For a couple doing both the canals and the Med, we landed on a 2.5 to 2.8 metre RIB. It is the all-rounder: tough enough for the coast, just light enough to manhandle, and it survives being towed through locks if you bring it in close on a short painter.
Size and weight, the numbers that matter
The temptation is always to buy the biggest tender that will fit, and then regret the weight every time you launch it. Size it to your crew and your stowage, not your ambition.
A 2.5 metre tender carries two adults and the shopping comfortably and three at a push. A 3 metre version with a 5 hp outboard can be carried up a beach by two adults, which is roughly the upper limit of what a couple can wrestle without help. Beyond that you are into launch-and-recovery systems and davits.
Weight is where the choices bite. A roll-up packs down to something one person carries. A 2.8 metre RIB hull on its own is a two-person lift, and once you add the outboard it stays in the water or on davits for the season. The outboard matters here too, which is why I have written separately about outboard size and security in French marinas, because the engine is the heavy, stealable, expensive part of the whole package.
Towing versus stowing
How you carry the tender shapes everything else. On the canals, towing on a short painter is normal and easy: the water is flat and the speeds are low. Bring it right in behind the transom before each lock so it does not get caught between the boat and the lock wall as the water moves.

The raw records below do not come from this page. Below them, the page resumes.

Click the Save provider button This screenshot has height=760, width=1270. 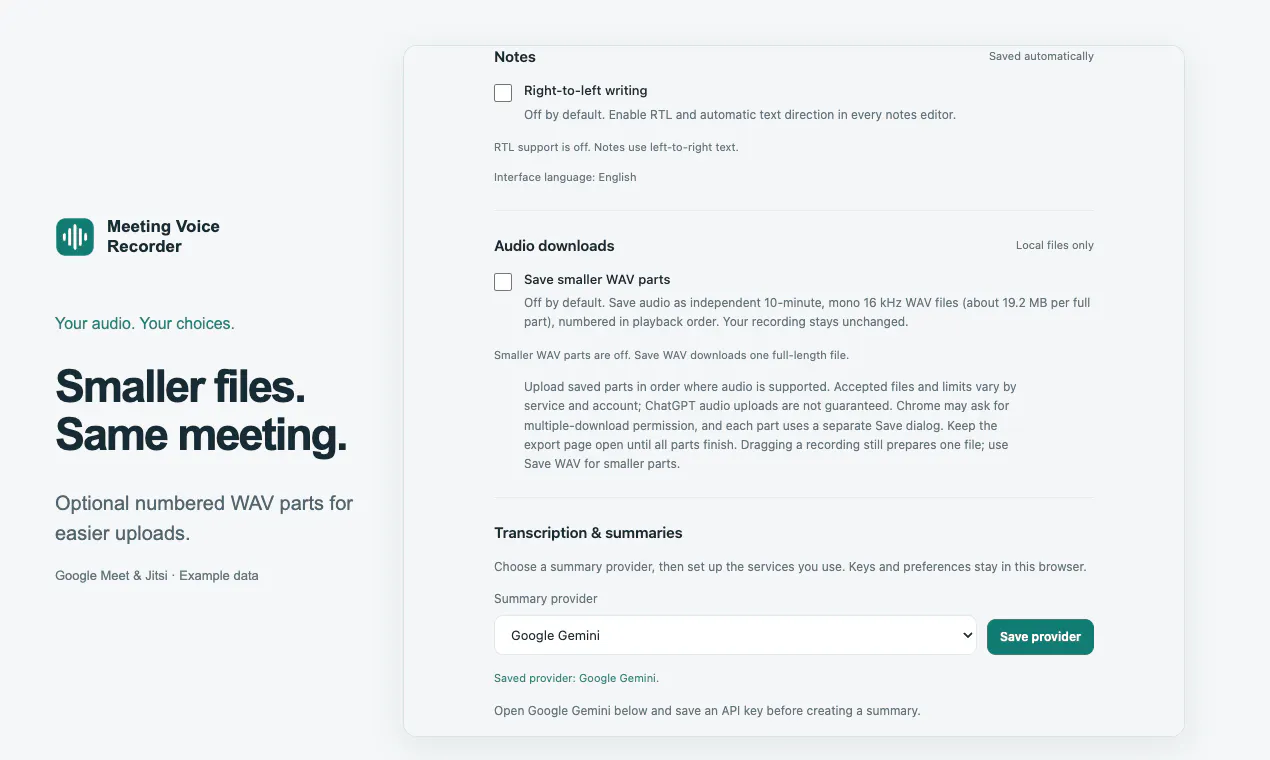pos(1040,637)
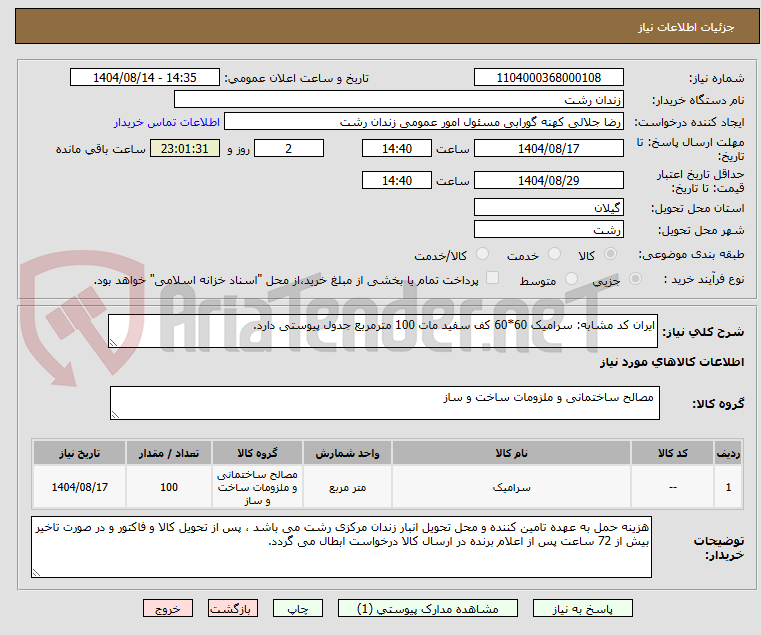Click the 1404/08/29 price validity field
Image resolution: width=761 pixels, height=635 pixels.
tap(548, 181)
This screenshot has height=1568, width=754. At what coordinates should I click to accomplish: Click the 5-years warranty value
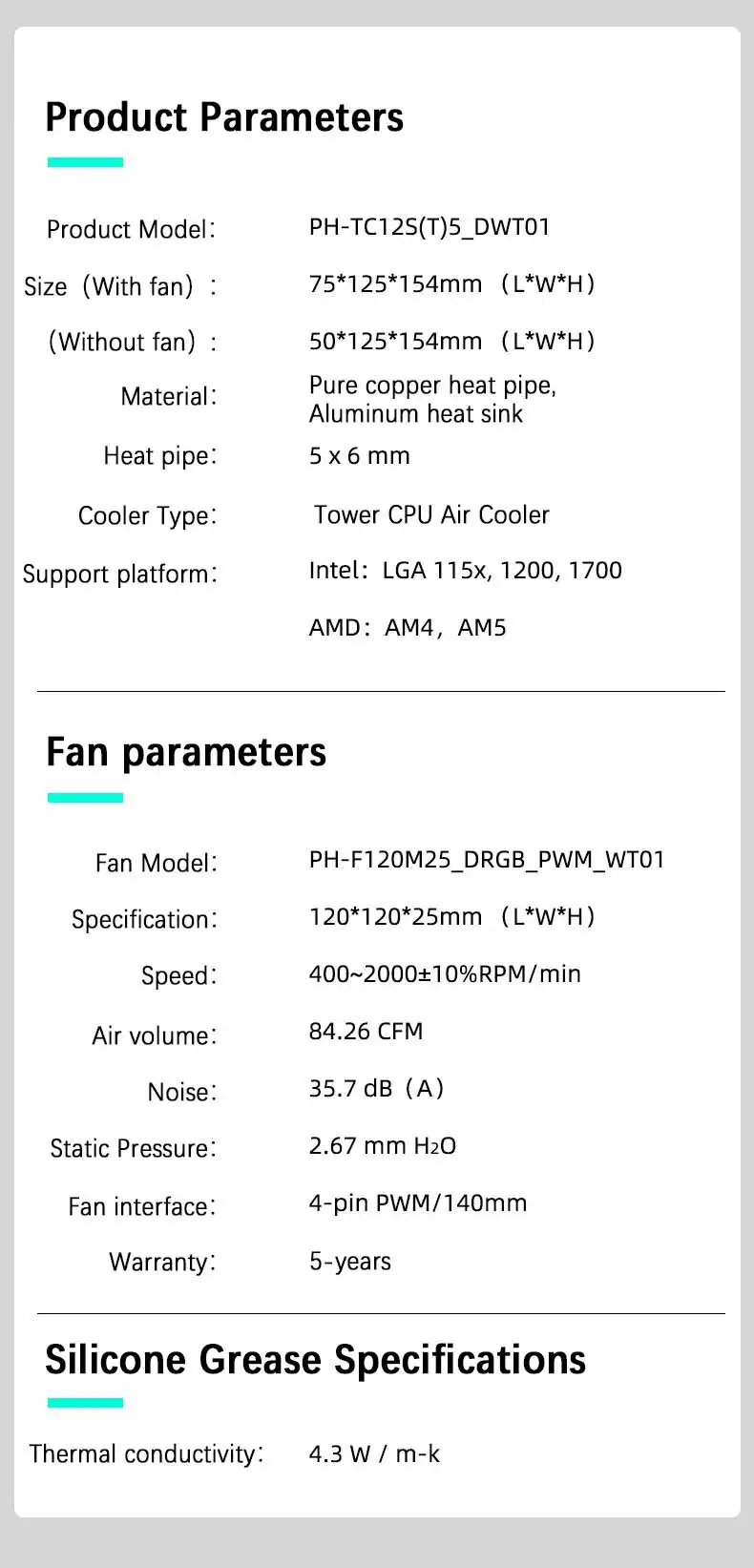click(x=349, y=1262)
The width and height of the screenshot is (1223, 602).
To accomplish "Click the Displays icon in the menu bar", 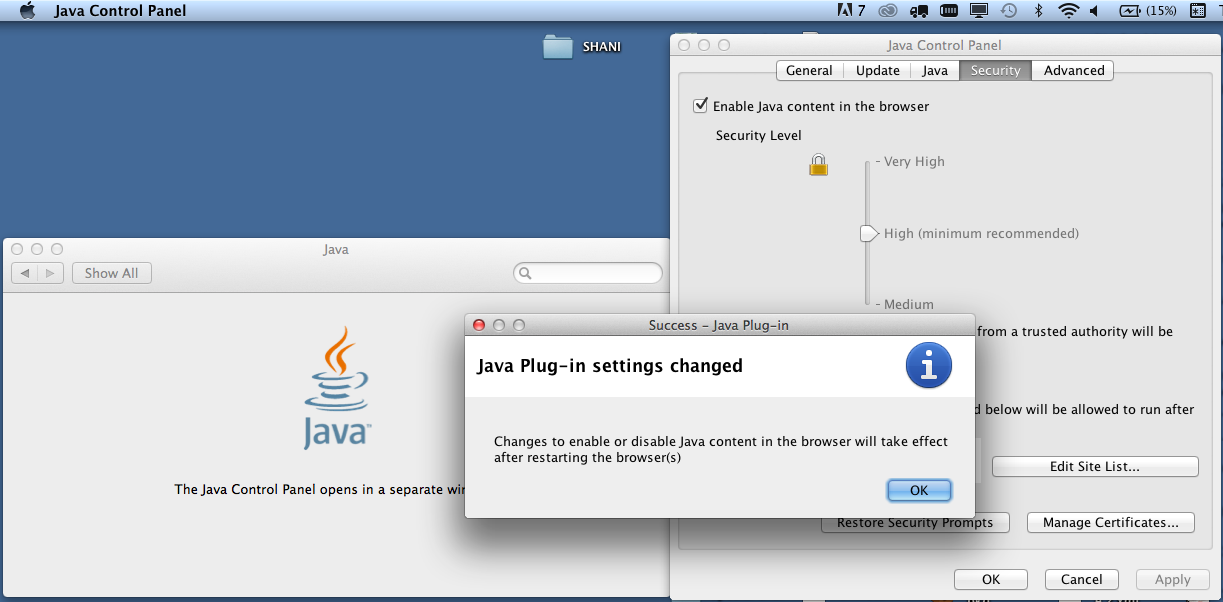I will tap(978, 10).
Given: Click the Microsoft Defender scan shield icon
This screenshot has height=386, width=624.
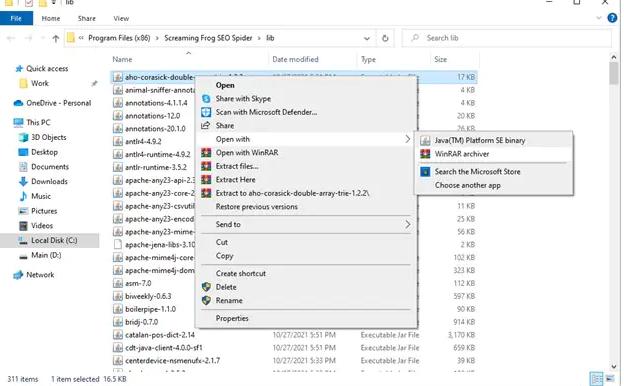Looking at the screenshot, I should coord(206,112).
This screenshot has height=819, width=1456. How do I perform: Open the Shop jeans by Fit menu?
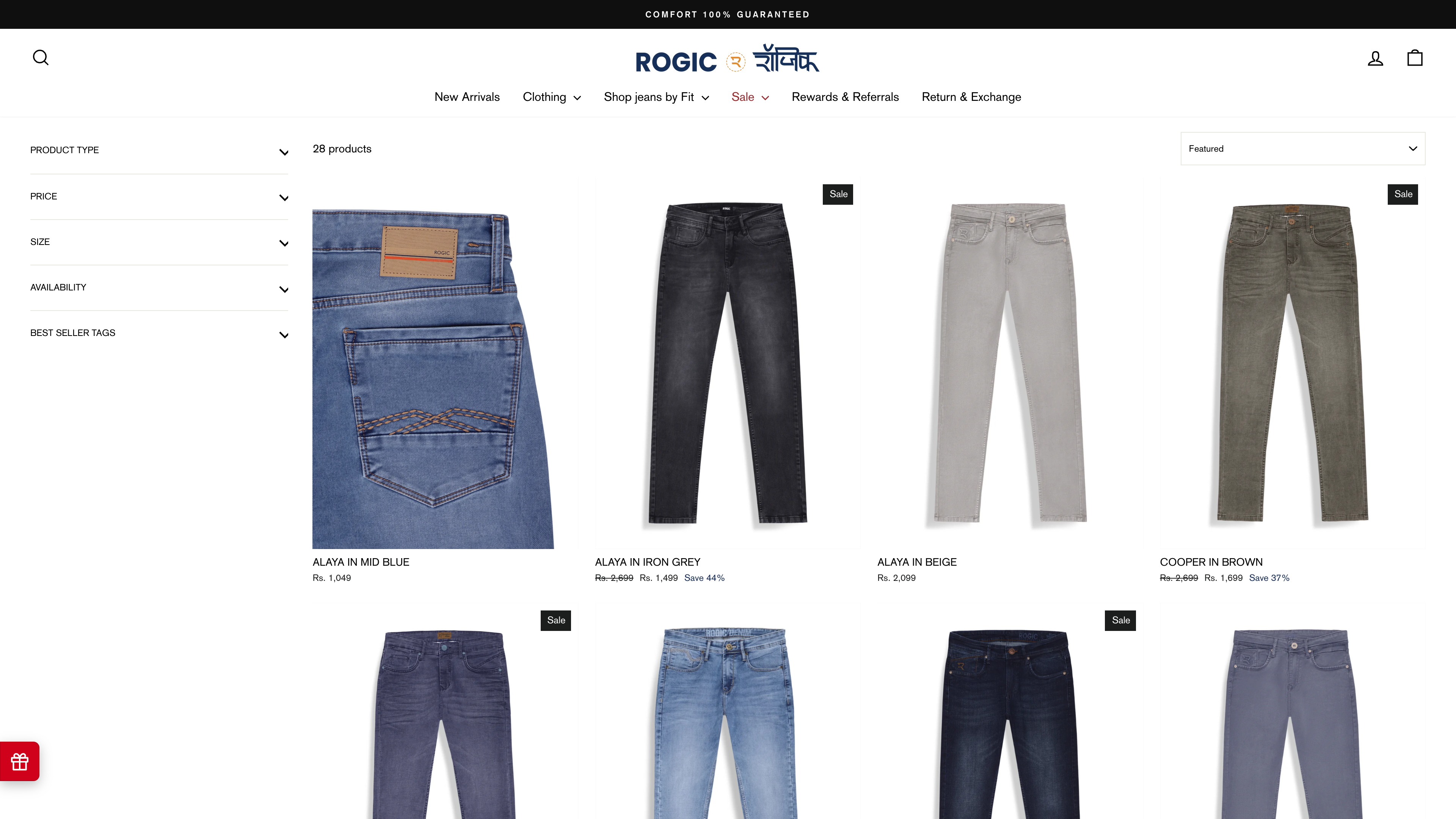point(656,97)
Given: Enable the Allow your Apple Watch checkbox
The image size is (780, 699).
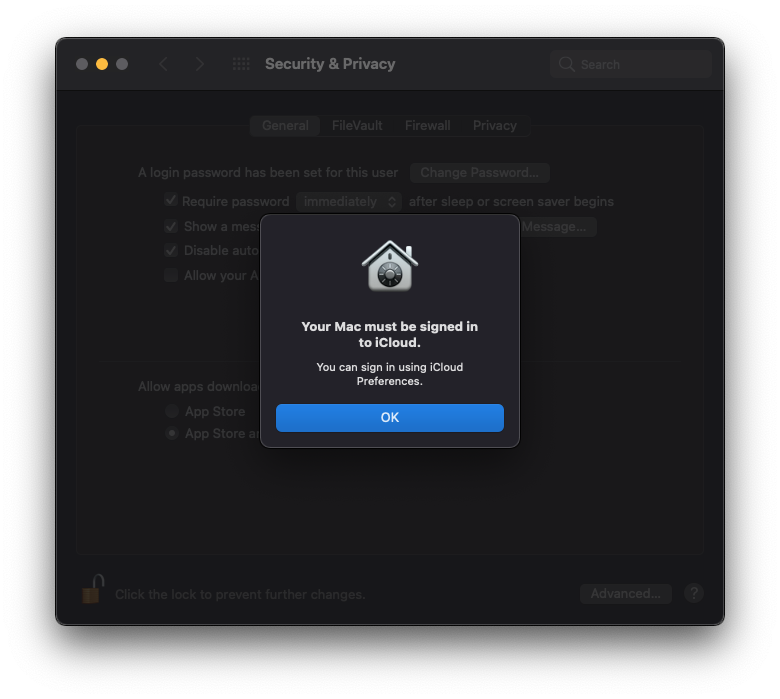Looking at the screenshot, I should [171, 275].
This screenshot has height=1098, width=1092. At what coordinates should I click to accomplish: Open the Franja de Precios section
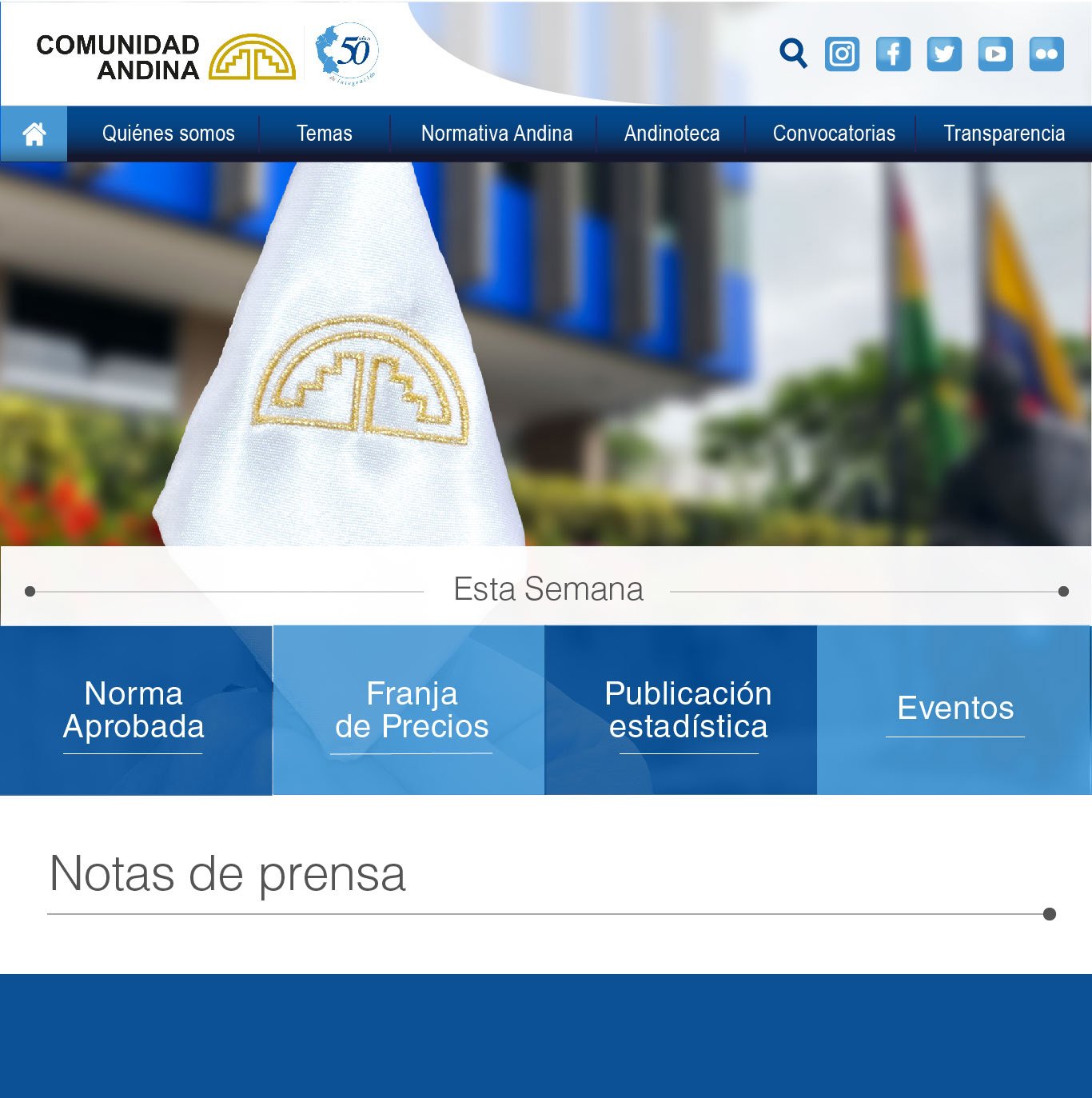point(409,709)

On the coast, towing offshore is asking to lose it. A following sea will fill an inflatable or flip it, and a long passage will saw through the painter. For anything beyond a short hop in settled weather I deflate and stow, or lift onto davits. That argues again for a tender you can actually lift, which loops back to keeping the size sensible.
For the canal leg specifically, the tender is part of a wider kit list that includes long warps and a good boat hook for the locks, and I have pulled that together in the guide to boat hooks, warps and lock kit for the canals.
Hypalon or PVC
If you go inflatable, the fabric is the decision that determines how long it lasts. PVC is cheaper and lighter but the French Mediterranean sun is brutal on it; a PVC tube left uncovered in Provence can start failing in three or four seasons. Hypalon (CSM) costs more, often 30 to 50 per cent more, but shrugs off UV and lasts a decade or more. For a boat that will spend summers in the Med, hypalon is the false economy you should pay for. For a canal-only boat that lives mostly under cover, PVC is fine.
Whatever you buy, get a cover. A simple chaps cover over the tubes doubles the life of any inflatable in the south.
Oars, pump and the kit that lives in the tender
The tender itself is only the start. What you keep aboard it decides whether a flat outboard battery or a torn tube turns into a soaking or a non-event, and on a French cruise you will need all of it sooner or later.
Carry oars you can actually row with, not the toy paddles that come with most inflatables. The day your outboard refuses to start at the far end of a Med anchorage, with the wind pushing you offshore, a proper pair of oars is the difference between an awkward row home and a call to the marina. A roll-up rows badly whatever you do, which is one more argument for a RIB on the coast.
Keep a small foot pump or a 12-volt pump aboard. Inflatable tubes lose pressure overnight in cool air and gain it in the Provence sun, and a tube that is soft in the morning chop is a wet ride. Top it up before you set off.
The other essentials that live in our tender all season:
- A small kedge anchor and a few metres of line, so you can hold the tender off a beach while you land, and so you have a lunch hook. I have written about the dinghy anchor and kedge kit separately because it is more useful than people expect.
- A bailer and a sponge, because a tender at anchor collects rain and spray.
- A waterproof bag for phones, wallets and the shopping, since the row back from market in a chop will wet everything loose.
- A long painter and a separate short one, the long for towing on the canals, the short for bringing it in tight at a lock or a busy pontoon.
None of this is expensive, and all of it gets used.
What we would buy again
For our mixed canal-and-coast cruising we run a 2.7 metre hypalon RIB with a small four-stroke outboard, a chaps cover, and a roll-up kept deflated in a locker as a backup and as the canal tender when we want the foredeck clear. It is not the cheapest setup and it is not the lightest, but it does both French jobs without complaint.
If you are a Med charterer who will only ever use the marina, you barely need a tender at all, and the lazy-line stern-to berthing gets you ashore dry-footed every night. But if you are going to swing on your own anchor off the Lerins islands or explore a Brittany ria, the tender is your front door. Buy one you will actually launch.